> _WHAT YOU SHOULD DO_: Below are the records; copy exactly the stretch from the line containing "The image size is (1919, 1036)." through the line containing "Task: Add a new page with the plus icon", both ends included, and nothing else.

++++ SOURCE DATA ++++

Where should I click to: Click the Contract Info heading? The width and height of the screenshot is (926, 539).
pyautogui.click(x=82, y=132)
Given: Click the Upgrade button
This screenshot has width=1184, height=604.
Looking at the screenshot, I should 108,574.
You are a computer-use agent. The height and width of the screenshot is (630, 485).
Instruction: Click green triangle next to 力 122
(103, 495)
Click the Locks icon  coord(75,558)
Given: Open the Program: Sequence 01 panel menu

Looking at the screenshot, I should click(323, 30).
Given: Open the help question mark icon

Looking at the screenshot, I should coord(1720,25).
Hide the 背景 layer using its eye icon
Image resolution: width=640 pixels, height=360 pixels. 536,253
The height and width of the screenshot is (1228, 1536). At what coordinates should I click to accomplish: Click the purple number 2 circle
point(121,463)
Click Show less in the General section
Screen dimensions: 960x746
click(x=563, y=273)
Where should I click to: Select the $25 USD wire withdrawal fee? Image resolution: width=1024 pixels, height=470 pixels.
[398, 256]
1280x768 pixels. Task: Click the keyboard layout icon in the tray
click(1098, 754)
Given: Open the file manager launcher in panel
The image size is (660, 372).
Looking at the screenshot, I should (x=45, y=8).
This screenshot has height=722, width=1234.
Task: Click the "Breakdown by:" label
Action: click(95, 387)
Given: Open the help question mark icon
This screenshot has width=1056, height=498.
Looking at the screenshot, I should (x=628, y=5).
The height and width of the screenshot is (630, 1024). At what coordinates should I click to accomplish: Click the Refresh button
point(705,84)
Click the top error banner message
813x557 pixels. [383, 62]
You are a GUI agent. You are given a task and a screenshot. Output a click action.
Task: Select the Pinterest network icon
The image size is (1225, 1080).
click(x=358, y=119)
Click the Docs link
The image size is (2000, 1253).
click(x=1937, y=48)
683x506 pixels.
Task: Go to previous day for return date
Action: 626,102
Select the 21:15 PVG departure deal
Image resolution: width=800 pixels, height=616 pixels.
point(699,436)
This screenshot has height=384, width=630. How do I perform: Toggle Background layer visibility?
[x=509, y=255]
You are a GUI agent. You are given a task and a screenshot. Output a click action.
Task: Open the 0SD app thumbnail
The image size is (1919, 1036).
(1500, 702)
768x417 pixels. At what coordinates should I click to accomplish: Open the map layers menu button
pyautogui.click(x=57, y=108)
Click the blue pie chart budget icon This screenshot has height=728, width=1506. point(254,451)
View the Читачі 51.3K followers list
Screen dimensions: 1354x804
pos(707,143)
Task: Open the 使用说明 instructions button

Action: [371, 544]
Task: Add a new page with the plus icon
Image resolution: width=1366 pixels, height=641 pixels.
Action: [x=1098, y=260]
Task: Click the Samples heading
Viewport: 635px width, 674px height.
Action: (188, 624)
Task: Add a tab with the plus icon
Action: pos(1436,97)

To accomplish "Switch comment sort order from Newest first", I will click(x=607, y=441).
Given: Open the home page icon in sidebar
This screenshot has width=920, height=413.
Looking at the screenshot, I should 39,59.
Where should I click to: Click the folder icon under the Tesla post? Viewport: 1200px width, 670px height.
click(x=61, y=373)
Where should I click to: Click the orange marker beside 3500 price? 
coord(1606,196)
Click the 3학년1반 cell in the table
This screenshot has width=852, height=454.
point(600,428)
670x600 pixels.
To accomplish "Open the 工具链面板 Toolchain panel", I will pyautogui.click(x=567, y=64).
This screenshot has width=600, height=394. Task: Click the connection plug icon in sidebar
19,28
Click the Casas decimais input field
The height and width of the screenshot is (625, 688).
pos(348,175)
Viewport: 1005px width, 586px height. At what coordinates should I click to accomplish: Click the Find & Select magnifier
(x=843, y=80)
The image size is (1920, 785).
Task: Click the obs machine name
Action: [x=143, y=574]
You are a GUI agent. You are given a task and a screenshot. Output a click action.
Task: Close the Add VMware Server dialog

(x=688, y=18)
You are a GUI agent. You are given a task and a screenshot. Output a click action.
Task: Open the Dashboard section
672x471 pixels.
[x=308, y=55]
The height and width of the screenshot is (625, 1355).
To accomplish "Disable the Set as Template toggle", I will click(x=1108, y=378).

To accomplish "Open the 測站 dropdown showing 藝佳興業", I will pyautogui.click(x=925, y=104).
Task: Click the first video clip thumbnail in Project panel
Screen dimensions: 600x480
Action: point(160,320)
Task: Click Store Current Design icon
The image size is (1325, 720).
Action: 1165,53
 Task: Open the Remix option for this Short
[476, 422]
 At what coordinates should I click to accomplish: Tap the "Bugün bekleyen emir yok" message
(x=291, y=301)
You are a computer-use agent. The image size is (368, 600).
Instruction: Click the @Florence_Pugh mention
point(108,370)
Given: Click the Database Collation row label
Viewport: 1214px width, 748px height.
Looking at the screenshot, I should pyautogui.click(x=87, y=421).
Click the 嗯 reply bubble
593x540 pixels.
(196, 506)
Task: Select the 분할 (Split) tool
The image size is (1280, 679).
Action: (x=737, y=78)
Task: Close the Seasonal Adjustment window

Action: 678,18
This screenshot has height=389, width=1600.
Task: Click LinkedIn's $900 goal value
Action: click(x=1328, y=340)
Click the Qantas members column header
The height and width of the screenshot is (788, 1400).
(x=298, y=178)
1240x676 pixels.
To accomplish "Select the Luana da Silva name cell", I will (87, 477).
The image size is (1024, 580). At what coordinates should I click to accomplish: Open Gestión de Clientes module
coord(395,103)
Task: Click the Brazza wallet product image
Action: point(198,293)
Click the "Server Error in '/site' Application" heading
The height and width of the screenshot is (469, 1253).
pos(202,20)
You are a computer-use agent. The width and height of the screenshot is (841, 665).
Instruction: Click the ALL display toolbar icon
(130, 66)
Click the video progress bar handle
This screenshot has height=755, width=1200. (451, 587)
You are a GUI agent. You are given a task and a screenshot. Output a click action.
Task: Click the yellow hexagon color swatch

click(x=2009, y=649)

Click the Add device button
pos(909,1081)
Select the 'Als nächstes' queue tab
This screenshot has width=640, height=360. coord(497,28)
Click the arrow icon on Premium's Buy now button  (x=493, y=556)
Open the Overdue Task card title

++++

> _ANSWER AREA_:
The image size is (1919, 1036).
(1500, 702)
768x417 pixels. At what coordinates should I click to accomplish: Open the map layers menu button
pyautogui.click(x=57, y=108)
Click the blue pie chart budget icon This screenshot has height=728, width=1506. point(254,451)
View the Читачі 51.3K followers list
Screen dimensions: 1354x804
pos(707,143)
Task: Open the 使用说明 instructions button

Action: [371, 544]
Task: Add a new page with the plus icon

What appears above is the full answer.